I believe the first person to describe surgical amputation was Hippocrates, in a book called "On Joints". Hippocrates only performed amputation to stop gangrene, and even then only as a last resort. He said to cut into the bone below the boundaries of the blackening when the limb was fairly dead and has lost its sensibility. Also he was happy for the dead flesh to come away naturally, and for some small amount of bone to remain sticking out. He speaks quite calmly of the process taking 60 to 80 days.
The Greeks had no knowledge of how to perform amputation on living flesh. The big problem for the Greek doctors was loss of blood. Hippocrates does mention the use of ligatures elsewhere, but there's no mention of them used in amputation. Where he does mention ligatures he stresses the danger of gangrene. By the first century AD, a doctor called Celsus does write of both cauterizing wounds and ligature of veins.

§ §

• _Apply what you read_
[1] Answer these questions from the text on early amputation, one line each:
(a) What is the book in which Hippocrates described amputation called?
(b) How long does Hippocrates say the process takes?
(c) What two things did Celsus write of by the first century AD?
[2] Decide whether each statement agrees with the text on early amputation. Answer yes or no, and quote the words from the text that settle it.
(a) Hippocrates performed amputation only to stop gangrene.
(b) Hippocrates mentions ligatures being used in amputation.
(c) Loss of blood was the big problem for Greek doctors.
[3] Write what comes next in the text on early amputation, starting after its last sentence.

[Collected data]

§ §

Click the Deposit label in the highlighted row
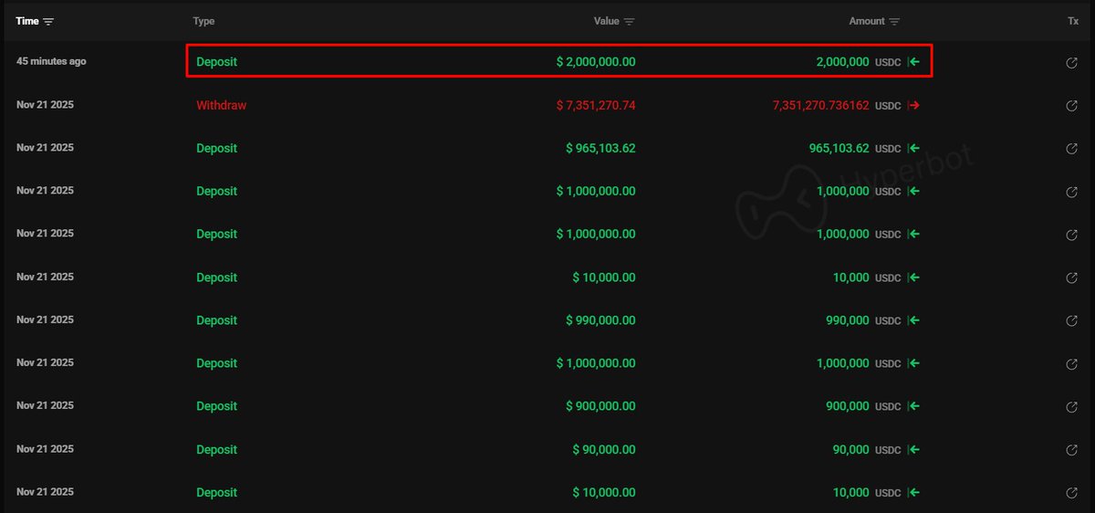 (x=216, y=62)
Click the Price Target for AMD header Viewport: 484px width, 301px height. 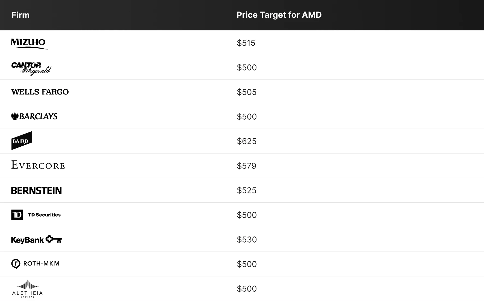pyautogui.click(x=279, y=15)
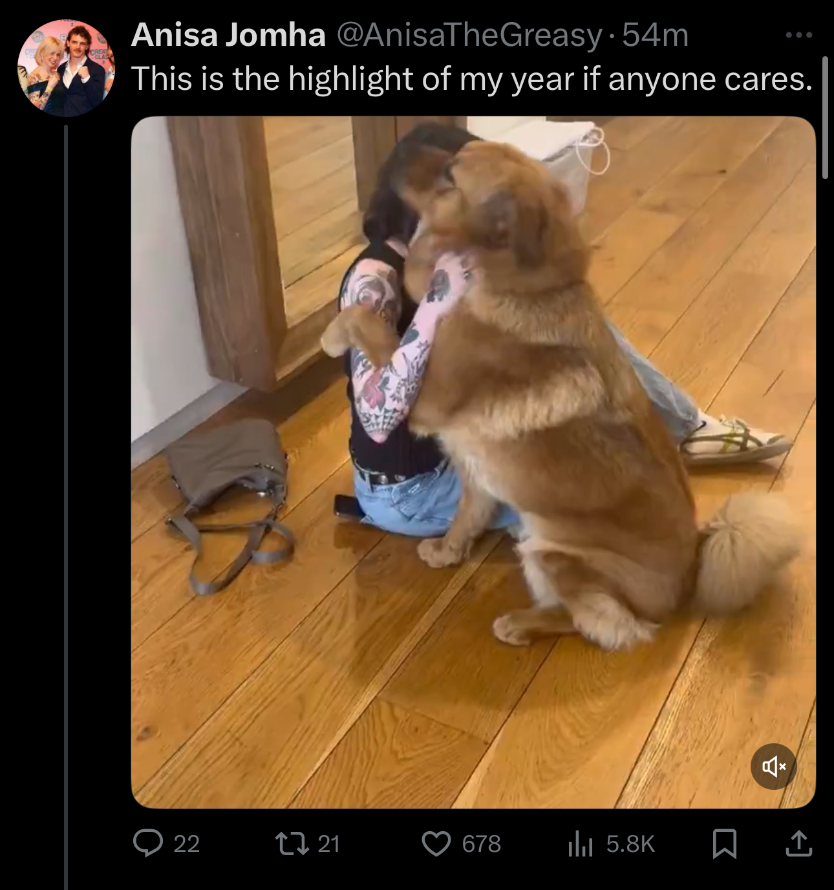
Task: Unmute the video with the speaker icon
Action: tap(773, 767)
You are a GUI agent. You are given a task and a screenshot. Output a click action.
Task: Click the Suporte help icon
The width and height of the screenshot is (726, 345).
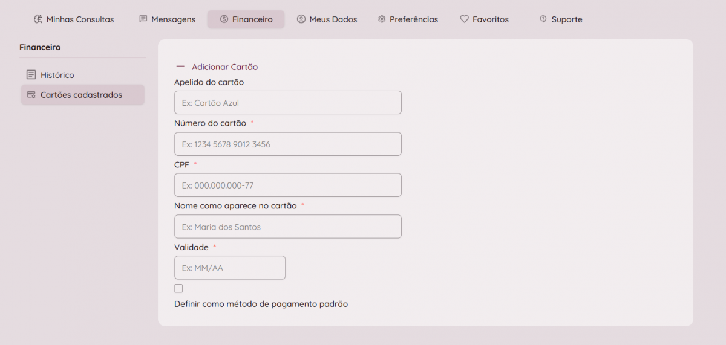543,19
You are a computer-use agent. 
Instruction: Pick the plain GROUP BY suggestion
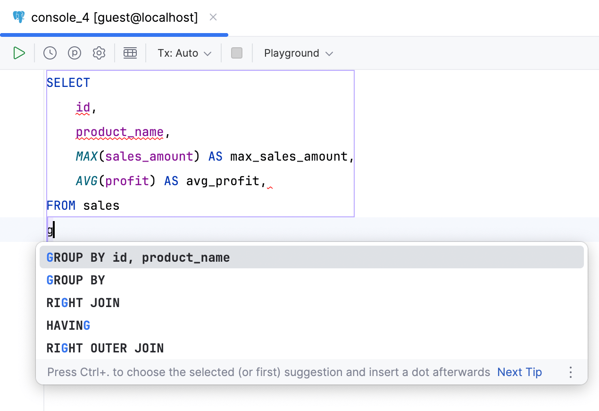75,280
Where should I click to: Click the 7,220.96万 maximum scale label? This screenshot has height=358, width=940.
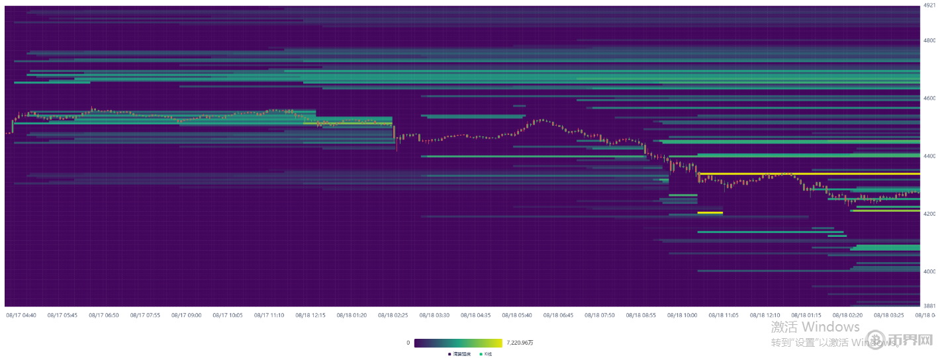click(520, 343)
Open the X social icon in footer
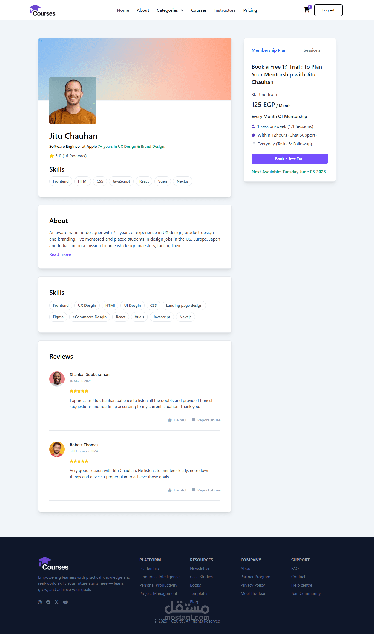This screenshot has width=374, height=634. click(57, 602)
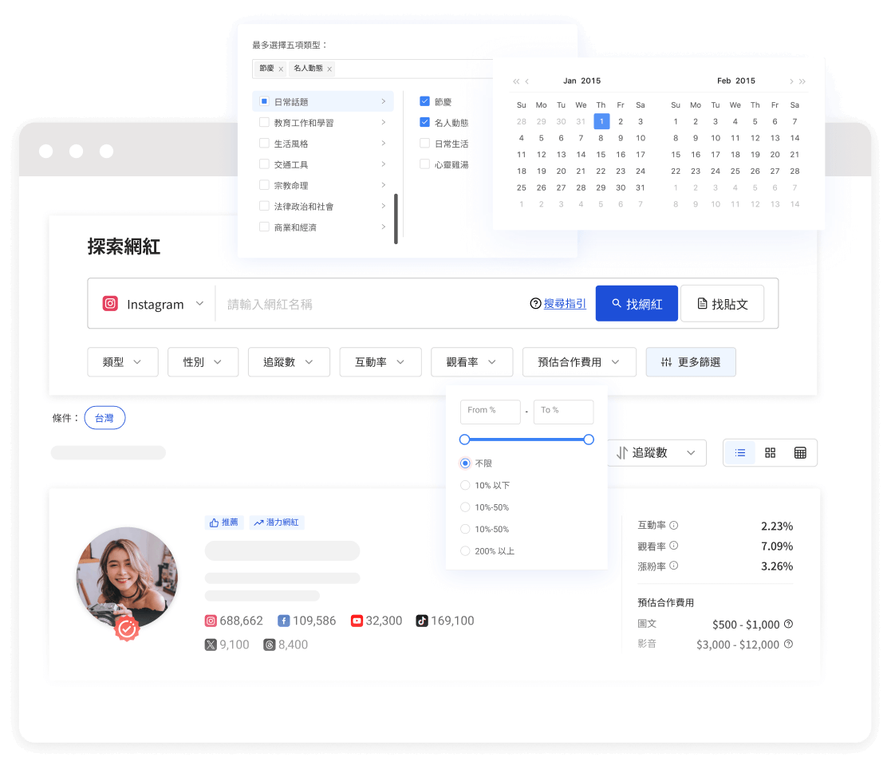This screenshot has width=891, height=765.
Task: Click the YouTube icon on the influencer card
Action: pos(357,620)
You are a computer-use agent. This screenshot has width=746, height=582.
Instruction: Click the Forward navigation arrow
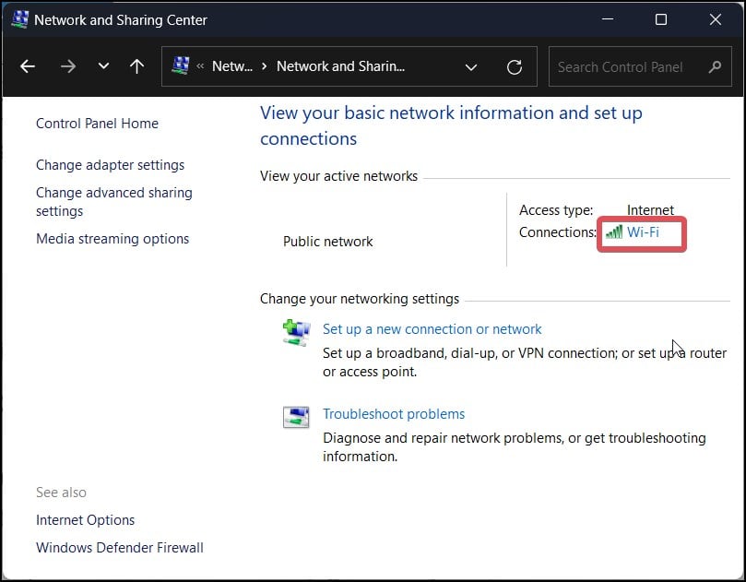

§ §

• _Response list_
[1]
(a) "On Joints"
(b) 60 to 80 days
(c) Cauterizing wounds and ligature of veins

[2]
(a) Yes: "Hippocrates only performed amputation to stop gangrene"
(b) No: "there's no mention of them used in amputation"
(c) Yes: "The big problem for the Greek doctors was loss of blood."

[3]
The other likely cause of amputation was trauma. Guess what? Trauma is a Greek word. Again, the Greeks seem to have been remarkably conservative. It appears they'd rather have carried a mangled limb and risked infection than amputate. This might tell us something about the likely survival rate of amputees. Hippocrates mentions cautery, which means to apply burning heat, about ten times throughout his works, and a few of those are in reference to wounds, but never in reference to amputation. Nevertheless it seems likely to me that in the case of traumatic amputation, the wound would have been cauterized. Incredibly, they didn't use a tourniquet. The tourniquet wasn't invented until 1718!